Groß dürfte die Genugtuung bei jenen sein, die fest daran glauben, auch noch den letzten Winkel des öffentlichen Raums der Überwachung durch den Großen Bruder zu überantworten, steigere die Sicherheit ? also CDU-Anhänger, BZ-Leser oder Polizeigewerkschafter. Wobei bei letzteren ganz sicher keine Rolle spielt, daß sie gelegentlich ausrechnen, wie viele ? möglichst neue ? Polizistenstellen man benötigt, um sich permanent die Bilder von 173 U-Bahnhöfen anzusehen. Ganz zu schweigen von den S-Bahnhöfen, Bus- und Straßenbahnhaltestellen.

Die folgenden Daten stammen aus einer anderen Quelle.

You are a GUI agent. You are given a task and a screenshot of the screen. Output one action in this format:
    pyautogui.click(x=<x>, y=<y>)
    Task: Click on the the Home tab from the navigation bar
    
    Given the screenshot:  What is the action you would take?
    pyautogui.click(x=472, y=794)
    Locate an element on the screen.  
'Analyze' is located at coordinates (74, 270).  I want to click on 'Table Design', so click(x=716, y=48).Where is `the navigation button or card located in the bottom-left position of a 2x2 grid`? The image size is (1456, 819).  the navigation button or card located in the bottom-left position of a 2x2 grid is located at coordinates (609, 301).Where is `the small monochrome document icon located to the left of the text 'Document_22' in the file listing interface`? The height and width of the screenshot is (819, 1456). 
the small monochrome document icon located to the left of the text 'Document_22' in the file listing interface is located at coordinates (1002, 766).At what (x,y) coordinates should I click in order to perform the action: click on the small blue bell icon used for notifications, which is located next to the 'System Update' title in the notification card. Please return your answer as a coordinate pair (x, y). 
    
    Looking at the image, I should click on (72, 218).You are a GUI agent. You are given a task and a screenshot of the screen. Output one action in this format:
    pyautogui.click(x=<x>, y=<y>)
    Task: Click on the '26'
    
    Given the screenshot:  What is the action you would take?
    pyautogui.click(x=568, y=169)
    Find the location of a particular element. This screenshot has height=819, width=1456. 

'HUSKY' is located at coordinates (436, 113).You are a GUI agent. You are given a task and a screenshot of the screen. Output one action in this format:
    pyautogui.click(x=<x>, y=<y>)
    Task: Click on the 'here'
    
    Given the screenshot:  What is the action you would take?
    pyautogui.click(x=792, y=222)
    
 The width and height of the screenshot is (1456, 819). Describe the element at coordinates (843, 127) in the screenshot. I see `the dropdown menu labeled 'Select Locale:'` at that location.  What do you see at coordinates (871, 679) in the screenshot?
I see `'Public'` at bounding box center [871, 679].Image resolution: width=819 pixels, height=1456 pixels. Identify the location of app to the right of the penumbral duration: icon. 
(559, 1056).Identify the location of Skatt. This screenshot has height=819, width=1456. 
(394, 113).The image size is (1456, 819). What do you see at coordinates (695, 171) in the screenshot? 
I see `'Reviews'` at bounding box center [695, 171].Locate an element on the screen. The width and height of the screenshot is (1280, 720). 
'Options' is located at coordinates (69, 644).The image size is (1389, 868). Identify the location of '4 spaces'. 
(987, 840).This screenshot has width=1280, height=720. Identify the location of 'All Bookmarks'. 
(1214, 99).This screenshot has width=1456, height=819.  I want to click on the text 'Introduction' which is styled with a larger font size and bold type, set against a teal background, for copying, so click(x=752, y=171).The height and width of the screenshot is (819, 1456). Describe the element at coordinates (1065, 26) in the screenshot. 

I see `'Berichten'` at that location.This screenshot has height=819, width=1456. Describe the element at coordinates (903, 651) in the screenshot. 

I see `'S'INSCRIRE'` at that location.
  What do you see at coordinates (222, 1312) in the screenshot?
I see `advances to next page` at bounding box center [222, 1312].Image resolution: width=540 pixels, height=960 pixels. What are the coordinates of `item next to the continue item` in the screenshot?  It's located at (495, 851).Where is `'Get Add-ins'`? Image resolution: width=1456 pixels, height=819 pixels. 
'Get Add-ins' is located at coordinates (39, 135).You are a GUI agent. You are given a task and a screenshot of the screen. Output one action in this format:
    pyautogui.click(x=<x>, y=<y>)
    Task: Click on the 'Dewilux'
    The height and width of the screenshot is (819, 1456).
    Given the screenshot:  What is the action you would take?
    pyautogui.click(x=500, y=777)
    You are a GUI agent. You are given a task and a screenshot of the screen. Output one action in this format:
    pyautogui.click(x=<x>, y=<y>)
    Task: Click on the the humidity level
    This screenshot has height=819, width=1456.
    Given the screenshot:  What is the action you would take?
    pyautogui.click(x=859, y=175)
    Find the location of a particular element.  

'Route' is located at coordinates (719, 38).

Und bestimmt nicht wird das staunende Publikum bald von dem ersten Fall erfahren, in dem Schlimmes auf den drei live überwachten U-Bahnhöfen unbemerkt geblieben ist, weil die Aufsichtsbeamten abgelenkt, unaufmerksam oder einfach von ihrer Tätigkeit unglaublich angeödet waren.